§ Problem
Lay out the material from the line containing "You are a computer-use agent. The" through the end as a Markdown table with the columns Row and Line, giving each line its own numbered row and omitting blank lines.

§ Data lines
* Begin *

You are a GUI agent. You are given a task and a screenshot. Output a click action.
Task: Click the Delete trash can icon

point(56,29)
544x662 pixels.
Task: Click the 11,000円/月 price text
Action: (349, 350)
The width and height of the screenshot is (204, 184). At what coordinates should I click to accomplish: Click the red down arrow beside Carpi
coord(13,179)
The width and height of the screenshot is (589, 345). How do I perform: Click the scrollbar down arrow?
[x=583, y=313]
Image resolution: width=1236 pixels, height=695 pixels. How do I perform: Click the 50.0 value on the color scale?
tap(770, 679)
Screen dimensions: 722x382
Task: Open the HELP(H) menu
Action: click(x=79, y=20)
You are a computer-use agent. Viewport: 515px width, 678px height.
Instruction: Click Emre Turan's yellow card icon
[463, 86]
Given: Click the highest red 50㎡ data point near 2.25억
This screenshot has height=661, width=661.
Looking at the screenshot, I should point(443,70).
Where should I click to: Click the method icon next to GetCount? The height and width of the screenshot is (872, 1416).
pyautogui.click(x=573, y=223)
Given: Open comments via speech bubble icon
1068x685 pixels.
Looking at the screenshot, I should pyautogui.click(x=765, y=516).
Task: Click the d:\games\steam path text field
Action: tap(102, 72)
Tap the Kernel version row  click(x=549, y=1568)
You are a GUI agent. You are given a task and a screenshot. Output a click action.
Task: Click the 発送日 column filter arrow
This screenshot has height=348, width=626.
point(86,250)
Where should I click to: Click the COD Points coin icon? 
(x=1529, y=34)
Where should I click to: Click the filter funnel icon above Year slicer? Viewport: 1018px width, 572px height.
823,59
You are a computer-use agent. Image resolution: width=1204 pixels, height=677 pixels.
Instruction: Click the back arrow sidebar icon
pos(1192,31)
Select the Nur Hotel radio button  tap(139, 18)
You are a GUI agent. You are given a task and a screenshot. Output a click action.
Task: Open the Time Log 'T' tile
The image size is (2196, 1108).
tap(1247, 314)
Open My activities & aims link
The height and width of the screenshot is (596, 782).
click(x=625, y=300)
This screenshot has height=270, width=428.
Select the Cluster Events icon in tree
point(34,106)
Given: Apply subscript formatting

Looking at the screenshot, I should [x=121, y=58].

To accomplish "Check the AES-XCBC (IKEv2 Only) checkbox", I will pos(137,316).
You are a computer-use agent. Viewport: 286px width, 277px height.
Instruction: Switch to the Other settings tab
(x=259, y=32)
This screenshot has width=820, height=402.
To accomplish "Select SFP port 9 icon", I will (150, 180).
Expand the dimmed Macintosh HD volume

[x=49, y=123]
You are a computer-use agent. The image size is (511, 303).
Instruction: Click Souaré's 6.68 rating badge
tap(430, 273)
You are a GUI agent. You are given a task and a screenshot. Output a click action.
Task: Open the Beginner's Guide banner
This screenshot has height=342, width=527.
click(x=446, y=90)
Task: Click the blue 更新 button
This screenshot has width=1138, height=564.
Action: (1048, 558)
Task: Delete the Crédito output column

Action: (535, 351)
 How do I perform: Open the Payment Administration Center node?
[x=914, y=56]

* End *

§ Answer for this exercise
| Row | Line |
|---|---|
| 1 | You are a computer-use agent. The image size is (511, 303). |
| 2 | Instruction: Click Souaré's 6.68 rating badge |
| 3 | tap(430, 273) |
| 4 | You are a GUI agent. You are given a task and a screenshot. Output a click action. |
| 5 | Task: Open the Beginner's Guide banner |
| 6 | This screenshot has height=342, width=527. |
| 7 | click(x=446, y=90) |
| 8 | Task: Click the blue 更新 button |
| 9 | This screenshot has width=1138, height=564. |
| 10 | Action: (1048, 558) |
| 11 | Task: Delete the Crédito output column |
| 12 | Action: (535, 351) |
| 13 |  How do I perform: Open the Payment Administration Center node? |
| 14 | [x=914, y=56] |